WHAT TO WORK ON
a. In the forum thread on the constrained motion of a ring along a horizontal rod, why does differentiating both sides of the final equation with respect to time fail to give the expected result?
b. Resume the forum thread on the constrained motion of a ring along a horizontal rod, starting immediately after its final sentence.

SOURCE TEXT
• • • • • • •
Constrained motion of a ring along a horizontal rod

[arham_jain_hsr]

Homework Statement

If the velocity of the ring is v as shown in the figure then find the velocity u with which the rope is being pulled?

Relevant Equations

N/A

The correct answer is u=vcos\theta. I have understood so far to be able to conclude that \text{displacement of string} = PA - PC \approx AB
Also, \overline{AB}=\overline{AC}cos\theta
or, more generally, \vec{S}_{along\ the\ string}=(\vec{S}_{along\ the\ horizontal})cos\theta

Now, I had hoped that simply differentiating both sides of the last equation with respect to time would give me the expected answer. But, since cos\theta is not constant, doing so does not yield u=vcos\theta. How do I proceed from here?

 

[erobz]

Homework Statement: If the velocity of the ring is v as shown in the figure then find the velocity u with which the rope is being pulled?
Relevant Equations: N/A

View attachment 338963

The correct answer is u=vcos\theta. I have understood so far to be able to conclude that \text{displacement of string} = PA - PC \approx AB
Also, \overline{AB}=\overline{AC}cos\theta
or, more generally, \vec{S}_{along\ the\ string}=(\vec{S}_{along\ the\ horizontal})cos\theta

View attachment 338964

Now, I had hoped that simply differentiating both sides of the last equation with respect to time would give me the expected answer. But, since cos\theta is not constant, doing so does not yield u=vcos\theta. How do I proceed from here?
• • • • • • •
GIVEN INFORMATION

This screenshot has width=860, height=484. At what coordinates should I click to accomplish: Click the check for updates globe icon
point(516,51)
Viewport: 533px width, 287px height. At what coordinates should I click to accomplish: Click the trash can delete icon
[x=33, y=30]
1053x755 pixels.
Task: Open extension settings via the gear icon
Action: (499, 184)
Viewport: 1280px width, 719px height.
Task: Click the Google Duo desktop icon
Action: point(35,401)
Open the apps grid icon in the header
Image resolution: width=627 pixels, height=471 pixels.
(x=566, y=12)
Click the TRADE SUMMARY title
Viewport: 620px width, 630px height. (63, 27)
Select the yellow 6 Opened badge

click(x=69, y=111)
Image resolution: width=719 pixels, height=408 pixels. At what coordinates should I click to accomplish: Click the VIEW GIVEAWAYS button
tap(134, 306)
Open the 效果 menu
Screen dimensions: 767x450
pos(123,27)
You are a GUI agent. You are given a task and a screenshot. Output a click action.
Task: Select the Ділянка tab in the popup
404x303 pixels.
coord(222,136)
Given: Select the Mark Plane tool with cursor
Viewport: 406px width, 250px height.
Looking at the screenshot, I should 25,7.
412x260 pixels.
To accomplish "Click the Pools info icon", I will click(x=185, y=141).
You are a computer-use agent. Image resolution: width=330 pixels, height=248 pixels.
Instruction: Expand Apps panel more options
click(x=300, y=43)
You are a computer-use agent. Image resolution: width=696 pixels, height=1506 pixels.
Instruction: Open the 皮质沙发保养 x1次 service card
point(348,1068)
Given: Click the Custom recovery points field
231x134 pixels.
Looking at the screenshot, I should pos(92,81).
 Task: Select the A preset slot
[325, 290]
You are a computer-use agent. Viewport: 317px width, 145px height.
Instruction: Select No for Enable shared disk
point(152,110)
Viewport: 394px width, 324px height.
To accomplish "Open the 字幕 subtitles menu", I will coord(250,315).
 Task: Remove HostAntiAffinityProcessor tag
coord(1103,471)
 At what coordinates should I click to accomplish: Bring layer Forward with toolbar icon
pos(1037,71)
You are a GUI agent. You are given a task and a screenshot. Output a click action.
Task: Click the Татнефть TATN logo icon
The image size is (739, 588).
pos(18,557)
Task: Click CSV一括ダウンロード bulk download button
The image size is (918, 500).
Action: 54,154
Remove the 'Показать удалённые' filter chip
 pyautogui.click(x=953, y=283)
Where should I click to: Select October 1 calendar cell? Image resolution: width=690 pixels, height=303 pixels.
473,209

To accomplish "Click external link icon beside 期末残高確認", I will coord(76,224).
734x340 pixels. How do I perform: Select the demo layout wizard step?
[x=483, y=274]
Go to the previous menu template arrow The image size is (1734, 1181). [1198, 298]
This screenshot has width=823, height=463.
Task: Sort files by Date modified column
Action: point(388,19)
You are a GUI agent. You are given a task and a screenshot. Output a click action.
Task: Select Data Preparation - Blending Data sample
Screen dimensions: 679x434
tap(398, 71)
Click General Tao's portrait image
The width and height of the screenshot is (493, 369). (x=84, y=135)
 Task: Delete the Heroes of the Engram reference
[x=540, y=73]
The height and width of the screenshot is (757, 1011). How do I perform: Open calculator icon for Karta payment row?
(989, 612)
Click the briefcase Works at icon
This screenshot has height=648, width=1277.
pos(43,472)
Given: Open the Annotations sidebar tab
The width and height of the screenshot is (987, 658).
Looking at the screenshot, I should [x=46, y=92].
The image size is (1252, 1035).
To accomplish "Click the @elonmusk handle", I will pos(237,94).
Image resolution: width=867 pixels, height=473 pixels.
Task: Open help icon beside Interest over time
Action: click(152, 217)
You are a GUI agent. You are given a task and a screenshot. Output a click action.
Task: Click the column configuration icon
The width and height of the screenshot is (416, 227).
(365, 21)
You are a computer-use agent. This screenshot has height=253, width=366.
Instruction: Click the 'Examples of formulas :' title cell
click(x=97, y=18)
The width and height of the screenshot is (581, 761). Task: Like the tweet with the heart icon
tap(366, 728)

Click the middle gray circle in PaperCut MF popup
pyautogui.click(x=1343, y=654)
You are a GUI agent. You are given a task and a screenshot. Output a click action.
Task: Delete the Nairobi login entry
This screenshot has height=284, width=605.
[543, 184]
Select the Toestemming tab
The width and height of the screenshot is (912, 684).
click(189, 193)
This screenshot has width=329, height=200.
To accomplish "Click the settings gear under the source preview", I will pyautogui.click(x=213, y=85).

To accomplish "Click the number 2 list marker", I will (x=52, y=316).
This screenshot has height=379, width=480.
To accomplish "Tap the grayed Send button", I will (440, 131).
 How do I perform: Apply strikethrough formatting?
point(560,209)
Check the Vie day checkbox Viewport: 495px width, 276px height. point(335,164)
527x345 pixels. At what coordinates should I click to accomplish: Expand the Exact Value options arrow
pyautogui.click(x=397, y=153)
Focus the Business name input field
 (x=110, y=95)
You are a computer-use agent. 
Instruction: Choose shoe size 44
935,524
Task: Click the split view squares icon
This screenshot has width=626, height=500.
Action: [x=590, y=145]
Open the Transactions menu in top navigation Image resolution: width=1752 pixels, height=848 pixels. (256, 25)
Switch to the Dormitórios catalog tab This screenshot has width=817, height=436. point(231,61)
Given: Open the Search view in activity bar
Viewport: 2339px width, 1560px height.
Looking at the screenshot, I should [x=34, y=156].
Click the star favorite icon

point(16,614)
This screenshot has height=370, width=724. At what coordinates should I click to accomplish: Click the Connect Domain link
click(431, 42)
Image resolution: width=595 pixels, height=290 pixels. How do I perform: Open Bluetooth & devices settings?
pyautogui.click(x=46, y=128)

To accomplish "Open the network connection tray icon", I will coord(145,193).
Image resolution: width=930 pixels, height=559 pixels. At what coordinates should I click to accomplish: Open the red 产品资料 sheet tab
• • • • • • •
RESPONSES TO THE EXERCISE
a. Differentiating fails because cos θ is not constant.

b.
Drop a line perpendicular to the rod at the pulley, it has a fixed length $d$. From the ring to the intersection (along the rod ) is $x$. From the ring to the pulley is $\ell$.

Examine that triangle with implicit differentiation w.r.t. time.

 

[haruspex]

Now, I had hoped that simply differentiating both sides of the last equation with respect to time would give me the expected answer

Why differentiate? That would be appropriate if your equation related position of the ring to position of whatever is pulling the string, but instead you have found the incremental change to each of those. That is, you have already differentiated.

An easier approach is to say that the rate at which the ring is approaching the pulley is simply the component of v in that direction.

 

[arham_jain_hsr]

Why differentiate? That would be appropriate if your equation related position of the ring to position of whatever is pulling the string, but instead you have found the incremental change to each of those. That is, you have already differentiated.

An easier approach is to say that the rate at which the ring is approaching the pulley is simply the component of v in that direction.

Don't I have to at least divide both sides by \Delta t and find the limit \lim_{\Delta t\to 0}?

 

[erobz]

Out of curiosity, have you had any success with the method I described?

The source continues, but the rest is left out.